> _What to produce_:
The entries below should be copied exactly and completely.
Listed records Block Start
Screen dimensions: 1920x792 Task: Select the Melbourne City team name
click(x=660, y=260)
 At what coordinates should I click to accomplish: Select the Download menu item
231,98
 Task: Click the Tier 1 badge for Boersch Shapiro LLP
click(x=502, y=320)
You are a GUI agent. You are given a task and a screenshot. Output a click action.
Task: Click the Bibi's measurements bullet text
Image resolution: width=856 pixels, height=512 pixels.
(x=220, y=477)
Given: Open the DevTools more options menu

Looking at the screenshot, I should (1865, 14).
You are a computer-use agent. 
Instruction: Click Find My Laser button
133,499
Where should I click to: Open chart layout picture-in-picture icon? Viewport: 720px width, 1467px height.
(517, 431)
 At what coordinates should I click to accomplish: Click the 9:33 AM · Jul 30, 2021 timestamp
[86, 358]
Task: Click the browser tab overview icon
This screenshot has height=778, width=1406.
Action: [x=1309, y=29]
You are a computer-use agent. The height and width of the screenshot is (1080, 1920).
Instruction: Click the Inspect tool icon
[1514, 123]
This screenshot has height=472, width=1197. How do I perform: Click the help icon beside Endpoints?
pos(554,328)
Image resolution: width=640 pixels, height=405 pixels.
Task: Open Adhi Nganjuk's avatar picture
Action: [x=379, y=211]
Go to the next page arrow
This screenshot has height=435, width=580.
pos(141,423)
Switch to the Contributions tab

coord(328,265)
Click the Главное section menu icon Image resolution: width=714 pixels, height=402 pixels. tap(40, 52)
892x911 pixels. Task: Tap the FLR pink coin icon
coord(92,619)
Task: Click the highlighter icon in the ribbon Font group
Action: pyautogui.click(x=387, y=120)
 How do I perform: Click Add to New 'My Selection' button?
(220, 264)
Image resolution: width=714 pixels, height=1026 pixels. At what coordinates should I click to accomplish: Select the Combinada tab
Listed records Block End
> _Answer to the exercise_:
Screen dimensions: 1920x792 Task: Select the Melbourne City team name
click(x=660, y=260)
 At what coordinates should I click to accomplish: Select the Download menu item
231,98
 Task: Click the Tier 1 badge for Boersch Shapiro LLP
click(x=502, y=320)
You are a GUI agent. You are given a task and a screenshot. Output a click action.
Task: Click the Bibi's measurements bullet text
Image resolution: width=856 pixels, height=512 pixels.
(x=220, y=477)
Given: Open the DevTools more options menu

Looking at the screenshot, I should (1865, 14).
You are a computer-use agent. 
Instruction: Click Find My Laser button
133,499
Where should I click to: Open chart layout picture-in-picture icon? Viewport: 720px width, 1467px height.
(517, 431)
 At what coordinates should I click to accomplish: Click the 9:33 AM · Jul 30, 2021 timestamp
[86, 358]
Task: Click the browser tab overview icon
This screenshot has height=778, width=1406.
Action: [x=1309, y=29]
You are a computer-use agent. The height and width of the screenshot is (1080, 1920).
Instruction: Click the Inspect tool icon
[1514, 123]
This screenshot has height=472, width=1197. How do I perform: Click the help icon beside Endpoints?
pos(554,328)
Image resolution: width=640 pixels, height=405 pixels.
Task: Open Adhi Nganjuk's avatar picture
Action: [x=379, y=211]
Go to the next page arrow
This screenshot has height=435, width=580.
pos(141,423)
Switch to the Contributions tab

coord(328,265)
Click the Главное section menu icon Image resolution: width=714 pixels, height=402 pixels. tap(40, 52)
892x911 pixels. Task: Tap the FLR pink coin icon
coord(92,619)
Task: Click the highlighter icon in the ribbon Font group
Action: pyautogui.click(x=387, y=120)
 How do I perform: Click Add to New 'My Selection' button?
(220, 264)
Image resolution: width=714 pixels, height=1026 pixels. At what coordinates should I click to accomplish: Select the Combinada tab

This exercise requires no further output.